▶ **Excerpted data**
|---|

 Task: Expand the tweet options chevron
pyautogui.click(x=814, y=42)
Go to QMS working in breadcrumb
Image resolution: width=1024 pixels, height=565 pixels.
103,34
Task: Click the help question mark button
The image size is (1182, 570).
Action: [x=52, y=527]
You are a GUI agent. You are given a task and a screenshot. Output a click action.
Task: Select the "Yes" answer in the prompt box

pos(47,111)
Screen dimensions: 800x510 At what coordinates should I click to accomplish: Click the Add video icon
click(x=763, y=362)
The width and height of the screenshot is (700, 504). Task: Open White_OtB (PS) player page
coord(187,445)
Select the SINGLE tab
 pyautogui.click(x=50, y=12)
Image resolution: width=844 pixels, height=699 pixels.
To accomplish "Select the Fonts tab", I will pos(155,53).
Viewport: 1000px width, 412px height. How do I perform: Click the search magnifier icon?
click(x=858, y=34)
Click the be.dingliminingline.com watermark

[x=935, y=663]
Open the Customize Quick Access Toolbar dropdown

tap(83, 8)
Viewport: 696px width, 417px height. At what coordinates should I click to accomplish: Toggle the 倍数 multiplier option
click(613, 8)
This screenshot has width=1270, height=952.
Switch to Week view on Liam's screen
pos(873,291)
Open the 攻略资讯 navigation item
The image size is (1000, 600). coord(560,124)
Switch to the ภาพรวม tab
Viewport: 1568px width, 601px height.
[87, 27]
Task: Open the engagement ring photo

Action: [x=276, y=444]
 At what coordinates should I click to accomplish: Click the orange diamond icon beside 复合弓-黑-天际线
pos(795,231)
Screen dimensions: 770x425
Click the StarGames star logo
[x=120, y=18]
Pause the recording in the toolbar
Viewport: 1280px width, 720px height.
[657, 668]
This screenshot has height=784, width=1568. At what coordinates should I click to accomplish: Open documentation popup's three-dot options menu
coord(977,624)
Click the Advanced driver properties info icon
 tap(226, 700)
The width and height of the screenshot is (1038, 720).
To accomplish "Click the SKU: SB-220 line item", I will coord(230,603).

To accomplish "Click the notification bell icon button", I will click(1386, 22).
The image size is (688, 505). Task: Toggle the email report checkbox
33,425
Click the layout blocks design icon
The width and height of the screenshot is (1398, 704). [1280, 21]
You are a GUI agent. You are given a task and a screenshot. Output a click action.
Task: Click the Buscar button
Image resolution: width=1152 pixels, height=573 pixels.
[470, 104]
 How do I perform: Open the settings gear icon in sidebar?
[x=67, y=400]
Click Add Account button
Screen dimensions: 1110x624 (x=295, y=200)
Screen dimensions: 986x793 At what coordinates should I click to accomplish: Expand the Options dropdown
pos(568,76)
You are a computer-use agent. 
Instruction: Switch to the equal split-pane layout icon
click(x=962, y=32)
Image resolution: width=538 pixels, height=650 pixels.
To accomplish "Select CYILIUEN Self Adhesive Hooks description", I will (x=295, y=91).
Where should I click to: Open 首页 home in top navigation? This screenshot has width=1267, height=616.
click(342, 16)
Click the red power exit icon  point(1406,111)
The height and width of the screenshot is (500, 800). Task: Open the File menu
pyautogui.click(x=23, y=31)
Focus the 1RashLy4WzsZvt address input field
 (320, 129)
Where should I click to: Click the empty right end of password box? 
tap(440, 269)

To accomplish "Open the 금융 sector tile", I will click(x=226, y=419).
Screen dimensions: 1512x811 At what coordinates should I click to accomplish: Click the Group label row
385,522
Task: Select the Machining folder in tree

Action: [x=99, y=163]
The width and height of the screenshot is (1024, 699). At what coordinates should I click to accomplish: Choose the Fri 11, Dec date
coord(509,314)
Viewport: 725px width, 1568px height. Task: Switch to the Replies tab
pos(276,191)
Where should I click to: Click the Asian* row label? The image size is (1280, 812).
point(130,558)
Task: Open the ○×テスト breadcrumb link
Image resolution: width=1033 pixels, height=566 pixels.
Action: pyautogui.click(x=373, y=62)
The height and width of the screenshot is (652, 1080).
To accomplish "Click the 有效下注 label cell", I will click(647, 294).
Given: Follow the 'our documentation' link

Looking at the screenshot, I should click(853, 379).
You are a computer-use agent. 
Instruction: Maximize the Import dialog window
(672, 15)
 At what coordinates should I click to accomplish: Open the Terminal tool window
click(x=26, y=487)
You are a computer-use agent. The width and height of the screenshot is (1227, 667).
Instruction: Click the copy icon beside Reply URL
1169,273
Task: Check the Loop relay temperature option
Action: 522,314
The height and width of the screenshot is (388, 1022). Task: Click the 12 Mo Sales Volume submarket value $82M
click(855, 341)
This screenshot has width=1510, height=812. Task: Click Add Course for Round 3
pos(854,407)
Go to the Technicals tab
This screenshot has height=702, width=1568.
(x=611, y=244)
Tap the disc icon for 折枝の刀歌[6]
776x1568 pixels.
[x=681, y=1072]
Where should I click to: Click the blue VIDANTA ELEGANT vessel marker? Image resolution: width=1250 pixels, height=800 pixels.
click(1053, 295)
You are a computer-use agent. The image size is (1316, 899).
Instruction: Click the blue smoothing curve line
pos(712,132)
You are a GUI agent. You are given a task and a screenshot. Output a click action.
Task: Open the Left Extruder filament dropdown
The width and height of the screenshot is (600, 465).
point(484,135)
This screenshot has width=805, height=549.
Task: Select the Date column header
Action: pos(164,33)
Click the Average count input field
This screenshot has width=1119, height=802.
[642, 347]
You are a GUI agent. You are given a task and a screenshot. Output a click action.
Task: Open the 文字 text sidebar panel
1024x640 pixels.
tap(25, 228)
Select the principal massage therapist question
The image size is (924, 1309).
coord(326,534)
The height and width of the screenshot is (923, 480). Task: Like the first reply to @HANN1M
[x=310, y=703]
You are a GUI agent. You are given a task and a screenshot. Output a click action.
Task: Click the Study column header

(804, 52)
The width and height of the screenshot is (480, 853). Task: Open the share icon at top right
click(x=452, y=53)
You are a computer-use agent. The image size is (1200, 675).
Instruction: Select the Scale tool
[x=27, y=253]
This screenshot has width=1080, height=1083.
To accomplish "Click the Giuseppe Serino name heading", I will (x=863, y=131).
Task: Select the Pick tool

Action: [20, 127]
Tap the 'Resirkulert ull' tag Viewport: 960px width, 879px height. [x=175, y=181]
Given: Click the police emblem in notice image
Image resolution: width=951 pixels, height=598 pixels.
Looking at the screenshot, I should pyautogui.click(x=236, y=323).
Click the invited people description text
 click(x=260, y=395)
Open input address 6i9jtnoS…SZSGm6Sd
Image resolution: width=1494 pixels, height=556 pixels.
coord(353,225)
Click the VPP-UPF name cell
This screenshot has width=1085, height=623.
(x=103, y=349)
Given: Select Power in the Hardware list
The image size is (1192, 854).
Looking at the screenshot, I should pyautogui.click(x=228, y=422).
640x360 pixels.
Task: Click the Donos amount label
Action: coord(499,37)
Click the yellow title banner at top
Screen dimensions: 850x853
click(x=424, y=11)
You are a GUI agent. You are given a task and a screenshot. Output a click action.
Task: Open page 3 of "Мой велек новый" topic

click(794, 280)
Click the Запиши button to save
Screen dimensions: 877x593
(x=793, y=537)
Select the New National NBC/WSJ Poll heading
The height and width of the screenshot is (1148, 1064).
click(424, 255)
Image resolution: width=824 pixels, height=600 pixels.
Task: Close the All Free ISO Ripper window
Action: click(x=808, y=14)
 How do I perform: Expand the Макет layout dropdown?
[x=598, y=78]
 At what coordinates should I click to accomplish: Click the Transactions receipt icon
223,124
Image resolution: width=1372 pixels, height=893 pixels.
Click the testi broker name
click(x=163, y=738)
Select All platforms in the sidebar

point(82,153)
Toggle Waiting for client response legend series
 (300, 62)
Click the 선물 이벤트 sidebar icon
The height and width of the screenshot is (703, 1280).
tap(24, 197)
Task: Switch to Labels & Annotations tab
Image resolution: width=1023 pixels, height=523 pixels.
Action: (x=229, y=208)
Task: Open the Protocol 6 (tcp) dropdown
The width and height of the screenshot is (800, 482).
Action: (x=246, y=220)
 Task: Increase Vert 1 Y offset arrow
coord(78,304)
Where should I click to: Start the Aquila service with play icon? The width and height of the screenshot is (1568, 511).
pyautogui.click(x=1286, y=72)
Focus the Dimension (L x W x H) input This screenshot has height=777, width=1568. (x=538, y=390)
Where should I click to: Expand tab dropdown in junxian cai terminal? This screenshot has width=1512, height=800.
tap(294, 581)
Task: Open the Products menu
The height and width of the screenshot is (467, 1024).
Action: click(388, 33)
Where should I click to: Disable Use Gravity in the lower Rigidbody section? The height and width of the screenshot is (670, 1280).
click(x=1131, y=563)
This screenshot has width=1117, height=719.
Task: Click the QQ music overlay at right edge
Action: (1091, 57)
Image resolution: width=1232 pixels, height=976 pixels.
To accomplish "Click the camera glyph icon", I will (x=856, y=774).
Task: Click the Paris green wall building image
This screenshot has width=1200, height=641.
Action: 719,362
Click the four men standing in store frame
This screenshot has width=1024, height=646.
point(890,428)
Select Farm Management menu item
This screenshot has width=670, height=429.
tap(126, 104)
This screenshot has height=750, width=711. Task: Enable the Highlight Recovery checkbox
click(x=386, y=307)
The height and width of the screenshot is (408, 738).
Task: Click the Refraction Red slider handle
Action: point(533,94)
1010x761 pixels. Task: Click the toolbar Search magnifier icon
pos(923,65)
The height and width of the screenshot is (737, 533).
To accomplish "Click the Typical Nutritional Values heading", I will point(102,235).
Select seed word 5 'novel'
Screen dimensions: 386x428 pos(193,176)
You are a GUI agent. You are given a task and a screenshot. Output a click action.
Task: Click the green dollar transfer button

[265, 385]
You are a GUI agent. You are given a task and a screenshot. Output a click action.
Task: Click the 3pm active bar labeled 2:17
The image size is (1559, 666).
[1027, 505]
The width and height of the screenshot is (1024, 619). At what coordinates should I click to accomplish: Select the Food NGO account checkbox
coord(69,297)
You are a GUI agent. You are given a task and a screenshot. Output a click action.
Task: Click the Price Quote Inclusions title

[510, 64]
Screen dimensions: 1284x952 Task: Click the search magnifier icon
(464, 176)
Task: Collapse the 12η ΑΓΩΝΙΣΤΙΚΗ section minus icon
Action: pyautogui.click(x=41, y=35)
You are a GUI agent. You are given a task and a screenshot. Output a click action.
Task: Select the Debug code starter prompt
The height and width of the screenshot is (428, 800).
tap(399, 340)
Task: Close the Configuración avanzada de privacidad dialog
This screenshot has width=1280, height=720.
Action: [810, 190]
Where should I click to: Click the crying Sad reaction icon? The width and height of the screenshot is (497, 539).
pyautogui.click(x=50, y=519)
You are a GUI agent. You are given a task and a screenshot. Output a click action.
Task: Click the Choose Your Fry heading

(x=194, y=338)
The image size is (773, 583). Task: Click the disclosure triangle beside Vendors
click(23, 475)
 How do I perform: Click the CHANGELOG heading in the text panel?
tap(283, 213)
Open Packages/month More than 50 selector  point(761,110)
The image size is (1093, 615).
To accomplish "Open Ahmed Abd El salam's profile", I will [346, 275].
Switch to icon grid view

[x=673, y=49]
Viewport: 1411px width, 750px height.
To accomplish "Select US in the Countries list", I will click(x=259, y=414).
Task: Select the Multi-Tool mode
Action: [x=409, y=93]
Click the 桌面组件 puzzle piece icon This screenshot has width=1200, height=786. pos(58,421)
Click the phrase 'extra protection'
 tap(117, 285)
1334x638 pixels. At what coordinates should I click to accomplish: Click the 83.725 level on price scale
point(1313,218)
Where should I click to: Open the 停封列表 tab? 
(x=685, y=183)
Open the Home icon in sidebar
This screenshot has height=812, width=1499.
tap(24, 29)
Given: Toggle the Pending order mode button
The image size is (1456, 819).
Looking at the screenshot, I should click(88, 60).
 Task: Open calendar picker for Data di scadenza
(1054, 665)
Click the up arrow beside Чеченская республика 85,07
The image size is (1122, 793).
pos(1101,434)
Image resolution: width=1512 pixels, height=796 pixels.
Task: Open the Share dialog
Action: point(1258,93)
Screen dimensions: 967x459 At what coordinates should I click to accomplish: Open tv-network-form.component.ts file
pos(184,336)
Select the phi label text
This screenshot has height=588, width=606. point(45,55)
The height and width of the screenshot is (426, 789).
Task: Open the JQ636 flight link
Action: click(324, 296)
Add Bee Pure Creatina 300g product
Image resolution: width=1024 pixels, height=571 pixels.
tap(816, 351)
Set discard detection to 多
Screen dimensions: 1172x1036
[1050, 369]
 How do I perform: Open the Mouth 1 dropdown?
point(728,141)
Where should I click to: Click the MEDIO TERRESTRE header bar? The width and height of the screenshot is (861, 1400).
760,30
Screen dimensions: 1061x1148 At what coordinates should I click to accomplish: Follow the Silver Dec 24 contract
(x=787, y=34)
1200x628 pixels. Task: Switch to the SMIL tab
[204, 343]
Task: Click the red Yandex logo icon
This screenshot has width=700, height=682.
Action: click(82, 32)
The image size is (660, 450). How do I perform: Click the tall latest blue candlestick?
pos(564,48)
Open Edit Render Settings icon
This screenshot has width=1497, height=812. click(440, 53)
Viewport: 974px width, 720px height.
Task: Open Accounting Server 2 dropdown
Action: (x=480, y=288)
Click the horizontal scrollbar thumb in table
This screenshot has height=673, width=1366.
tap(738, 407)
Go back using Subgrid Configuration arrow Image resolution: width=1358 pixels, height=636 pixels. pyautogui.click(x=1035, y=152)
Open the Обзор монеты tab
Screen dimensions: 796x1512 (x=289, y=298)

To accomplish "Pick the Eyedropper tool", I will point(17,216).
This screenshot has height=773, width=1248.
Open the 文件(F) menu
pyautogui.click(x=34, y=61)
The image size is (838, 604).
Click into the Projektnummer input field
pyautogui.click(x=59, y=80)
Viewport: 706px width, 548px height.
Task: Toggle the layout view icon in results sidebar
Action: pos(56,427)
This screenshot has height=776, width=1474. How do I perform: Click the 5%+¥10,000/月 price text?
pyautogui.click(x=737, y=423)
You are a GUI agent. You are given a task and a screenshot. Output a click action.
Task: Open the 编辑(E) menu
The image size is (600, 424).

|---|

▶ **What you are asked to do**
The lines of the data, from the first through the one containing "Task: Click the help question mark button", are to be transcribed exactly.

▶ **Response for this exercise**
 Task: Expand the tweet options chevron
pyautogui.click(x=814, y=42)
Go to QMS working in breadcrumb
Image resolution: width=1024 pixels, height=565 pixels.
103,34
Task: Click the help question mark button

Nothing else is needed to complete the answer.